Schools, on the other hand, have never really had to wrestle with what it means to see their students as lifelong customers who have choices (yet), and thus selecting chairs/desks (and most of the 'school icons' we are so familiar with) remains a matter of efficiency rather than engagement, cost-savings rather than an investment, tradition rather than innovation.
Or perhaps that's only when we approach education in a traditional mindset where it's vital that our learners remain 'still' in efficient rows while learning happens 'to' them rather than something discovered and constructed 'by' them. Just a thought.
A tangent or directly connected? I'll let you decide.
But you might wonder what questions and learning principles were in play with the educators and designers that sparked this innovative award-winning Japanese school evironment in advance of putting this little gem together.
And you might want to wonder what it means when we imagine the impact on our students' most nimble, agile, creative potentials as we look forward to a world that will demand that our graduates are 'response-able' in ways we can only hint at in the present tense.
Imagine a 2-story play net placed in the center of your school. What message does that send? How is creativity and wonder fueled? Certainly this can't have a real value?

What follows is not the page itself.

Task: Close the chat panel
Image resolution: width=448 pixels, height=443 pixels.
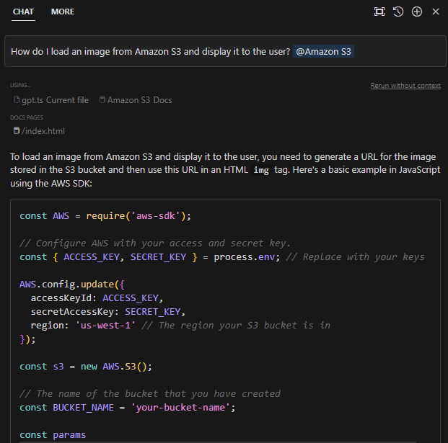Action: (x=436, y=12)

Literally or metaphorically?
And what about a classroom that would be the envy of most homeowners? Again, value-less, right?
Perhaps such images (and the underlying questions that led to their creation) may lead our proverbial thought-horses to new waters in terms of wondering what the learning experience must be for students and educators in such spaces. Oh, and the definitions of what it means to teach and to learn as we all gaze forward and try to grasp what it really means to be 'learning' centric in whatever future you can imagine.
Again, just a thought. Probably a tangent. One worth ignoring if I were you. (He smiles)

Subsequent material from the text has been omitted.